■ Your instructions:
The answer must be an exact restatement of all the data.

■ Data for this exercise:
/---

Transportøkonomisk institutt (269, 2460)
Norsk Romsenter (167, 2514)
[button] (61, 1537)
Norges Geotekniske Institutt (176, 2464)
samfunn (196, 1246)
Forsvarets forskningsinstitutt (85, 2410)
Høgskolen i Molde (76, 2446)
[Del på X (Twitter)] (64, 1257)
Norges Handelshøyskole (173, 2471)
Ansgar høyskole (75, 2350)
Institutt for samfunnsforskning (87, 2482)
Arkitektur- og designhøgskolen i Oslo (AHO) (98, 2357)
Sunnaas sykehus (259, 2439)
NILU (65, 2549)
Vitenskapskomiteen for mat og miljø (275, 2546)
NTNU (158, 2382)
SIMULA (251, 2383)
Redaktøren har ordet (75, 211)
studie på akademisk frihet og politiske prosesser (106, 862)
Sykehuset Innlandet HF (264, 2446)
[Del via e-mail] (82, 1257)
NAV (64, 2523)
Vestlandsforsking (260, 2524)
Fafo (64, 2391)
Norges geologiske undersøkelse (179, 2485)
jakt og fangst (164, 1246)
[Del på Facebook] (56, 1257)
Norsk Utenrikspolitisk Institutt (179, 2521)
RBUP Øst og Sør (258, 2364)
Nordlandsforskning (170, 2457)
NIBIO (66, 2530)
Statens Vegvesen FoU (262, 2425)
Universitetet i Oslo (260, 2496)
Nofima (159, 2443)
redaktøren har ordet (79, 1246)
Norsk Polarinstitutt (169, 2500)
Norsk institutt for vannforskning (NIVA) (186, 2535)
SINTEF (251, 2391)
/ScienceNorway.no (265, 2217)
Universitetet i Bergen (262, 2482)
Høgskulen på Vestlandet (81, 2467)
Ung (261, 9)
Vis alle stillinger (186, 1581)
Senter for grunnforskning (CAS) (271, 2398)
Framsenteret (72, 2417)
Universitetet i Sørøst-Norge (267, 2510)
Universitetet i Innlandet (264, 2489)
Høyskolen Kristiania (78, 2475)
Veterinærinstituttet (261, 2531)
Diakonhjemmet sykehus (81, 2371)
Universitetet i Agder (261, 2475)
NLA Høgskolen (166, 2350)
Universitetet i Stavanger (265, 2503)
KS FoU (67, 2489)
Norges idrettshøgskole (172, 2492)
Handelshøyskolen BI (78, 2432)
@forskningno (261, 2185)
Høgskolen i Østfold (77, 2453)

\---

■ Problem solution:
Transportøkonomisk institutt (269, 2460)
Norsk Romsenter (167, 2514)
[button] (61, 1537)
Norges Geotekniske Institutt (176, 2464)
samfunn (196, 1246)
Forsvarets forskningsinstitutt (85, 2410)
Høgskolen i Molde (76, 2446)
[Del på X (Twitter)] (64, 1257)
Norges Handelshøyskole (173, 2471)
Ansgar høyskole (75, 2350)
Institutt for samfunnsforskning (87, 2482)
Arkitektur- og designhøgskolen i Oslo (AHO) (98, 2357)
Sunnaas sykehus (259, 2439)
NILU (65, 2549)
Vitenskapskomiteen for mat og miljø (275, 2546)
NTNU (158, 2382)
SIMULA (251, 2383)
Redaktøren har ordet (75, 211)
studie på akademisk frihet og politiske prosesser (106, 862)
Sykehuset Innlandet HF (264, 2446)
[Del via e-mail] (82, 1257)
NAV (64, 2523)
Vestlandsforsking (260, 2524)
Fafo (64, 2391)
Norges geologiske undersøkelse (179, 2485)
jakt og fangst (164, 1246)
[Del på Facebook] (56, 1257)
Norsk Utenrikspolitisk Institutt (179, 2521)
RBUP Øst og Sør (258, 2364)
Nordlandsforskning (170, 2457)
NIBIO (66, 2530)
Statens Vegvesen FoU (262, 2425)
Universitetet i Oslo (260, 2496)
Nofima (159, 2443)
redaktøren har ordet (79, 1246)
Norsk Polarinstitutt (169, 2500)
Norsk institutt for vannforskning (NIVA) (186, 2535)
SINTEF (251, 2391)
/ScienceNorway.no (265, 2217)
Universitetet i Bergen (262, 2482)
Høgskulen på Vestlandet (81, 2467)
Ung (261, 9)
Vis alle stillinger (186, 1581)
Senter for grunnforskning (CAS) (271, 2398)
Framsenteret (72, 2417)
Universitetet i Sørøst-Norge (267, 2510)
Universitetet i Innlandet (264, 2489)
Høyskolen Kristiania (78, 2475)
Veterinærinstituttet (261, 2531)
Diakonhjemmet sykehus (81, 2371)
Universitetet i Agder (261, 2475)
NLA Høgskolen (166, 2350)
Universitetet i Stavanger (265, 2503)
KS FoU (67, 2489)
Norges idrettshøgskole (172, 2492)
Handelshøyskolen BI (78, 2432)
@forskningno (261, 2185)
Høgskolen i Østfold (77, 2453)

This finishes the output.